Bipolar nation


What is behind the recent explosion in the diagnosis of bipolar disorder among American children? There is much to wonder about, as we know from Time magazine’s 2002 cover, “Young and Bipolar;” and from the recent 60 Minutes segment, “What killed Rebecca Riley?” Four year old Rebecca is said to have died from an overdose of psychiatric medications given to her for her bipolar disorder. The New York Times had already reported last month that the number of American children and adolescents treated for bipolar disorder increased 40-fold from 1994 to 2003. Behind these statistics lie powerful cultural changes in how Americans regard their moods.
One force behind the statistical increase is that bipolar disorder is in the process of redefinition from being simply a disability to being an asset. In many books and Internet sites there are lists of famous, creative, and influential people whose diaries, letters, and other writings indicate their bipolar disorder played a role in the enormously creative contributions they made to society. Larger than life figures like Robin Williams and Ted Turner are frequently described as “bipolar.” The other end of the spectrum of mood disorders, major depression, carries a different load of associations. If mania comes to seem more and more necessary for productivity in the competitive, sped-up global economy, depression signals the opposite: the person seems slow, quiet, inattentive, withdrawn, in short, unable to be productive. Some states have instituted depression screening for people still on the welfare rolls, assuming that these people are likely still on welfare because they are depressed. Of course, they may well be depressed! And medications the state provides may indeed help them become more productive. What interests me as an anthropologist is that cultural values very specific to our society are carried along with these diagnoses.
The notion is that as depression withers away altogether, the wild mania of the manic depressive can be tamed or optimized, the better to enable individuals to succeed and economies to grow. Key agents in this picture are the growing numbers of psychopharmaceutical drugs. They are what allow contemporary doctors to give a patient a diagnosis of mood disorder and treat it, rather than (as in earlier historical periods) lay the patient’s problems at the feet of her temperament or character.

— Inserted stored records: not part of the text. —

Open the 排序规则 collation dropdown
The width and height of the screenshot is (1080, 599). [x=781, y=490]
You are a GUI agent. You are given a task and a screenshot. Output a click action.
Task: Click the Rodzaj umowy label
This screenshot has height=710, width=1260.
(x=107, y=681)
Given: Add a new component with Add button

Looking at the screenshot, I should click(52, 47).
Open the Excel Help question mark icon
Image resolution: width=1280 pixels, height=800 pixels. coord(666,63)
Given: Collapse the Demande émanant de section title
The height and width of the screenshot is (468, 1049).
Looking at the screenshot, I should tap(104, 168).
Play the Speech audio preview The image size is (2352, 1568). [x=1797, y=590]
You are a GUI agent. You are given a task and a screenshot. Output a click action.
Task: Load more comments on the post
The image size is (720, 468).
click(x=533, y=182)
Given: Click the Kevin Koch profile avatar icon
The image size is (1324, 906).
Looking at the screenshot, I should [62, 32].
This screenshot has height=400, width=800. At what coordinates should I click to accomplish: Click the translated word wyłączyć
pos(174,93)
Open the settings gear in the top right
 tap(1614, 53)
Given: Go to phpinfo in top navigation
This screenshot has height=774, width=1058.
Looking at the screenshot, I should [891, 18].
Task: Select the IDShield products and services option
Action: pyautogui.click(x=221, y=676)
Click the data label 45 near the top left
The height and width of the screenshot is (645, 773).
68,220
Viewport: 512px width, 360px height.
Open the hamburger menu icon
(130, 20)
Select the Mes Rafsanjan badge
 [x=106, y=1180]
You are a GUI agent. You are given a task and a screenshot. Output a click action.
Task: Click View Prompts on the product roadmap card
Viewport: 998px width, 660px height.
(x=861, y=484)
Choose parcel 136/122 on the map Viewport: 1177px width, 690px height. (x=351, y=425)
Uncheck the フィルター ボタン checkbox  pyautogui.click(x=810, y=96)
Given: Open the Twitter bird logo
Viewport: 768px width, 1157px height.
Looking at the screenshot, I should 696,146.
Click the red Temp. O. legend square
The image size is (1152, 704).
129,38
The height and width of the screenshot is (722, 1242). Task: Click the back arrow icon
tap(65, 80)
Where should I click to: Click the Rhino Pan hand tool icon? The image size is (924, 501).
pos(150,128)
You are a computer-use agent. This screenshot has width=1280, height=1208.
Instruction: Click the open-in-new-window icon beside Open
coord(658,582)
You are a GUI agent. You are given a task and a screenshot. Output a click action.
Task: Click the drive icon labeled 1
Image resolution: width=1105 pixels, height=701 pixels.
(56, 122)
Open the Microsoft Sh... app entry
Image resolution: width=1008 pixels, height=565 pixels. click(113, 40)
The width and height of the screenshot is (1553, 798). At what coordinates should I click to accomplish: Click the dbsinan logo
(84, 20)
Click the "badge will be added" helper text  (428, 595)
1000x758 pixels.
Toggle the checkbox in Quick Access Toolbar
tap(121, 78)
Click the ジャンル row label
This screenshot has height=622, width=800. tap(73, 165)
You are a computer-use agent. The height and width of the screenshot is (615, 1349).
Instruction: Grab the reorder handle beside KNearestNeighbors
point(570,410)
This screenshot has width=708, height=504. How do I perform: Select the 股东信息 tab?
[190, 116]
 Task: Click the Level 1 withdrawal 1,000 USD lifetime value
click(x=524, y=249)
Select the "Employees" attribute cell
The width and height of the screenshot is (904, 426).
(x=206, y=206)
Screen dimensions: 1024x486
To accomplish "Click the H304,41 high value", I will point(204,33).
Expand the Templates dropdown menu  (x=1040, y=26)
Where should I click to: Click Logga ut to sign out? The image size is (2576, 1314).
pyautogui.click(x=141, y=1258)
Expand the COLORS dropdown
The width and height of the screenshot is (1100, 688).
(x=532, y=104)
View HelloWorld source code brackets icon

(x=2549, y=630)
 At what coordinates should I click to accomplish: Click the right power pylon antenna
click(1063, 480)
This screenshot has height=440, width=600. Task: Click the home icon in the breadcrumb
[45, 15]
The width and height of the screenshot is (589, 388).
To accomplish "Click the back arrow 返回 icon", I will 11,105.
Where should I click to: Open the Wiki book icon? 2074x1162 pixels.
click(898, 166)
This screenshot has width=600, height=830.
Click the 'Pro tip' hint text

This transformation has certain benefits, not least that drugs can be effective and patients can feel less personally responsible for their condition. But as these conditions are rendered treatable, they are also become conditions that are greatly more susceptible to whatever cultural ideals are in play. It becomes thinkable to manage and adjust moods and motivations in directions that are apparently necessary for survival in the fierce economy of the present and that can be harnessed as an asset in the workplace. At a meeting of the American Psychiatric Association, I met a young doctor who practiced in a well-known hospital near Hollywood. When he heard about my research, he became quite interested and offered me this experience.
Where I work, we get a lot of Hollywood comedians coming in. They are manic depressives. There are two important things about this: first, they do not want their condition publicized, and second, their managers always get involved in the details of their treatment. The managers want the mania treated just so. They do not want it floridly out of control, but they also absolutely do not want it damped down too much.
He felt he was being called upon to optimize his patients’ moods (for particular professions and for the particular kinds of creativity each requires) through proper management of their drugs. His comment made me realize that drugs I was taking were being optimized for my profession, too: not so much lithium that my hands shook when I wrote on the blackboard; not so much Lexapro that my mind slowed down and stopped generating ideas during a class; not so little Focalin that my attention wandered constantly and I couldn’t write articles and books; not so little Lamictal that I got depressed and became unproductive altogether. A little like the Hollywood comedians, I was in the fortunate position of being able to afford expensive, expert advice about all this and working in a profession I valued. I began to feel uneasy about the prospect of extending the optimization of psychotropic drugs to suit other kinds of employment. What would happen if optimizing states of mind were extended, through health insurance, say, or perhaps as a condition of employment, to people who work in physically demanding jobs, for long hours, low pay, and little hope of advancement? To people who work in retail jobs demanding continuous emotional work (make the customer smile!), for long hours, low pay, and little hope of advancement? Or to soldiers on combat duty? What are the costs of extending the use of powerful psychotropic drugs to treat children whose behavior causes problems at home or school? It is essential to remember that the need for treatment (real as it may be in some cases) cannot be separated from a cultural environment in which some moods now seem to point to success and others to failure.